→ Records provided
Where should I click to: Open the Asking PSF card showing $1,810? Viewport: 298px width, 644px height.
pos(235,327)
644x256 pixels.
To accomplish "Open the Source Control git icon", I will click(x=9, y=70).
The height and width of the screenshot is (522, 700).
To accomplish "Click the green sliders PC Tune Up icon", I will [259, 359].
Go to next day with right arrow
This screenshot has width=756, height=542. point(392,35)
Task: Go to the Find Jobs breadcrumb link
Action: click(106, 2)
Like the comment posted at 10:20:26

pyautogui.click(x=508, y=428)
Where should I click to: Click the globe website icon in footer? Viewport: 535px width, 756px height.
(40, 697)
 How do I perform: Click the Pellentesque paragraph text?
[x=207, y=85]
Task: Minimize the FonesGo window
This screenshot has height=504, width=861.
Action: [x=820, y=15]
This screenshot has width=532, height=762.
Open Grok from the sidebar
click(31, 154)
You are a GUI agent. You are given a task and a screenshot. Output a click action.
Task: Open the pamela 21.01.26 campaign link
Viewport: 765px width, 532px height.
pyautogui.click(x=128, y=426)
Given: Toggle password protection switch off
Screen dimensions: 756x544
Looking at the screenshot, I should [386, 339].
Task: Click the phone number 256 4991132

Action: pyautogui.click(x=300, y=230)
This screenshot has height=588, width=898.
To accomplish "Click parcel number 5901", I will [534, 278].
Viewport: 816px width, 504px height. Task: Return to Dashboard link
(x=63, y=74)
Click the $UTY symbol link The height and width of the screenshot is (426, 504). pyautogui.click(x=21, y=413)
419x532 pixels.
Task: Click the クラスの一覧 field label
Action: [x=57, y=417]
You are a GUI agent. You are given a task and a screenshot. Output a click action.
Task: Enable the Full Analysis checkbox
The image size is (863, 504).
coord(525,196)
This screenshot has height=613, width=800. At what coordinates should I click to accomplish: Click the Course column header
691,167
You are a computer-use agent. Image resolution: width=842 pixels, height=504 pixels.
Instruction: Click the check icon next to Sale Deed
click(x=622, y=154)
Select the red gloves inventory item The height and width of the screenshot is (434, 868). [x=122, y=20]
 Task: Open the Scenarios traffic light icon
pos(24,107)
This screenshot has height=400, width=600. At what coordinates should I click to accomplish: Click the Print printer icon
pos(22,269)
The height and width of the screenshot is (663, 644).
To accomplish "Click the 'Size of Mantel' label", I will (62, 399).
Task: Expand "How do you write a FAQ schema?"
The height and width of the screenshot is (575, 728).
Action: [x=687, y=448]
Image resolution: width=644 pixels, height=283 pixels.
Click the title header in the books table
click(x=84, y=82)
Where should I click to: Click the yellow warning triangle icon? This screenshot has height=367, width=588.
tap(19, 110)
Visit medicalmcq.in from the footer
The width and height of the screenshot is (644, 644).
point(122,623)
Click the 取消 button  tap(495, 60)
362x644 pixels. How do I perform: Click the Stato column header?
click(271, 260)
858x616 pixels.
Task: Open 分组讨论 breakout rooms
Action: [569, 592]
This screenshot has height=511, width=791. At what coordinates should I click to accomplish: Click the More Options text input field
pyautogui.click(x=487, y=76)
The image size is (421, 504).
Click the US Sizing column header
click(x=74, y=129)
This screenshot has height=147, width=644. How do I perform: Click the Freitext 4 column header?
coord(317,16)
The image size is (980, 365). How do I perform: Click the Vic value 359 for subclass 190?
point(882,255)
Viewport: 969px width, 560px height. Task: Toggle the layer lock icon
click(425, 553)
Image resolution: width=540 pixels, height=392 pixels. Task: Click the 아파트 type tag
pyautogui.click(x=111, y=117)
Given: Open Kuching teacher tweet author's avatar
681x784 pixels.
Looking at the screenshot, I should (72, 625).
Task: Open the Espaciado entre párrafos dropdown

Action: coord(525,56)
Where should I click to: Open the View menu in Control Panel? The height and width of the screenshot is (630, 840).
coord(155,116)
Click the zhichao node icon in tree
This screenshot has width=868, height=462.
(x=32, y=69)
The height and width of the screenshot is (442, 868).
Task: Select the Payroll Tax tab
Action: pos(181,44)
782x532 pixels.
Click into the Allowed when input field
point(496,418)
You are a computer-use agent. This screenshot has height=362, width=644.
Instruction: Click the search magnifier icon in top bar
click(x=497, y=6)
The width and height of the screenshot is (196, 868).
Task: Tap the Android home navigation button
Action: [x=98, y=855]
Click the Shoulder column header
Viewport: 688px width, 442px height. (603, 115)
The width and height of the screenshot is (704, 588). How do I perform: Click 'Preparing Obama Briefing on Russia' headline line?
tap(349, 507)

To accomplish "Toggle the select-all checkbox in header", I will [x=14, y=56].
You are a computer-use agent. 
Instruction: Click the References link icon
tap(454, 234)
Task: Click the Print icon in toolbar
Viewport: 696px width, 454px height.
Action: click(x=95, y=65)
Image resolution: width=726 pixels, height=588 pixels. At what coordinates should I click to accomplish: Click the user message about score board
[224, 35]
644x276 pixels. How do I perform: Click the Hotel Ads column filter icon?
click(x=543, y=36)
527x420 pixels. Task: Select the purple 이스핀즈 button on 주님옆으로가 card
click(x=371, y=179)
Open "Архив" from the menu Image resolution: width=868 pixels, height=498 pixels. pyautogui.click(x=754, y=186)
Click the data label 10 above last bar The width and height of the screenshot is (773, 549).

→ What this task involves
Write out the material from the first line to the last, exactly.

→ Solution to the problem
Where should I click to: Open the Asking PSF card showing $1,810? Viewport: 298px width, 644px height.
pos(235,327)
644x256 pixels.
To accomplish "Open the Source Control git icon", I will click(x=9, y=70).
The height and width of the screenshot is (522, 700).
To accomplish "Click the green sliders PC Tune Up icon", I will [259, 359].
Go to next day with right arrow
This screenshot has width=756, height=542. point(392,35)
Task: Go to the Find Jobs breadcrumb link
Action: click(106, 2)
Like the comment posted at 10:20:26

pyautogui.click(x=508, y=428)
Where should I click to: Click the globe website icon in footer? Viewport: 535px width, 756px height.
(40, 697)
 How do I perform: Click the Pellentesque paragraph text?
[x=207, y=85]
Task: Minimize the FonesGo window
This screenshot has height=504, width=861.
Action: [x=820, y=15]
This screenshot has width=532, height=762.
Open Grok from the sidebar
click(31, 154)
You are a GUI agent. You are given a task and a screenshot. Output a click action.
Task: Open the pamela 21.01.26 campaign link
Viewport: 765px width, 532px height.
pyautogui.click(x=128, y=426)
Given: Toggle password protection switch off
Screen dimensions: 756x544
Looking at the screenshot, I should [386, 339].
Task: Click the phone number 256 4991132

Action: pyautogui.click(x=300, y=230)
This screenshot has height=588, width=898.
To accomplish "Click parcel number 5901", I will [534, 278].
Viewport: 816px width, 504px height. Task: Return to Dashboard link
(x=63, y=74)
Click the $UTY symbol link The height and width of the screenshot is (426, 504). pyautogui.click(x=21, y=413)
419x532 pixels.
Task: Click the クラスの一覧 field label
Action: [x=57, y=417]
You are a GUI agent. You are given a task and a screenshot. Output a click action.
Task: Enable the Full Analysis checkbox
The image size is (863, 504).
coord(525,196)
This screenshot has height=613, width=800. At what coordinates should I click to accomplish: Click the Course column header
691,167
You are a computer-use agent. Image resolution: width=842 pixels, height=504 pixels.
Instruction: Click the check icon next to Sale Deed
click(x=622, y=154)
Select the red gloves inventory item The height and width of the screenshot is (434, 868). [x=122, y=20]
 Task: Open the Scenarios traffic light icon
pos(24,107)
This screenshot has height=400, width=600. At what coordinates should I click to accomplish: Click the Print printer icon
pos(22,269)
The height and width of the screenshot is (663, 644).
To accomplish "Click the 'Size of Mantel' label", I will (62, 399).
Task: Expand "How do you write a FAQ schema?"
The height and width of the screenshot is (575, 728).
Action: [x=687, y=448]
Image resolution: width=644 pixels, height=283 pixels.
Click the title header in the books table
click(x=84, y=82)
Where should I click to: Click the yellow warning triangle icon? This screenshot has height=367, width=588.
tap(19, 110)
Visit medicalmcq.in from the footer
The width and height of the screenshot is (644, 644).
point(122,623)
Click the 取消 button  tap(495, 60)
362x644 pixels. How do I perform: Click the Stato column header?
click(271, 260)
858x616 pixels.
Task: Open 分组讨论 breakout rooms
Action: [569, 592]
This screenshot has height=511, width=791. At what coordinates should I click to accomplish: Click the More Options text input field
pyautogui.click(x=487, y=76)
The image size is (421, 504).
Click the US Sizing column header
click(x=74, y=129)
This screenshot has height=147, width=644. How do I perform: Click the Freitext 4 column header?
coord(317,16)
The image size is (980, 365). How do I perform: Click the Vic value 359 for subclass 190?
point(882,255)
Viewport: 969px width, 560px height. Task: Toggle the layer lock icon
click(425, 553)
Image resolution: width=540 pixels, height=392 pixels. Task: Click the 아파트 type tag
pyautogui.click(x=111, y=117)
Given: Open Kuching teacher tweet author's avatar
681x784 pixels.
Looking at the screenshot, I should (72, 625).
Task: Open the Espaciado entre párrafos dropdown

Action: coord(525,56)
Where should I click to: Open the View menu in Control Panel? The height and width of the screenshot is (630, 840).
coord(155,116)
Click the zhichao node icon in tree
This screenshot has width=868, height=462.
(x=32, y=69)
The height and width of the screenshot is (442, 868).
Task: Select the Payroll Tax tab
Action: pos(181,44)
782x532 pixels.
Click into the Allowed when input field
point(496,418)
You are a computer-use agent. This screenshot has height=362, width=644.
Instruction: Click the search magnifier icon in top bar
click(x=497, y=6)
The width and height of the screenshot is (196, 868).
Task: Tap the Android home navigation button
Action: [x=98, y=855]
Click the Shoulder column header
Viewport: 688px width, 442px height. (603, 115)
The width and height of the screenshot is (704, 588). How do I perform: Click 'Preparing Obama Briefing on Russia' headline line?
tap(349, 507)

To accomplish "Toggle the select-all checkbox in header", I will [x=14, y=56].
You are a computer-use agent. 
Instruction: Click the References link icon
tap(454, 234)
Task: Click the Print icon in toolbar
Viewport: 696px width, 454px height.
Action: click(x=95, y=65)
Image resolution: width=726 pixels, height=588 pixels. At what coordinates should I click to accomplish: Click the user message about score board
[224, 35]
644x276 pixels. How do I perform: Click the Hotel Ads column filter icon?
click(x=543, y=36)
527x420 pixels. Task: Select the purple 이스핀즈 button on 주님옆으로가 card
click(x=371, y=179)
Open "Архив" from the menu Image resolution: width=868 pixels, height=498 pixels. pyautogui.click(x=754, y=186)
Click the data label 10 above last bar The width and height of the screenshot is (773, 549).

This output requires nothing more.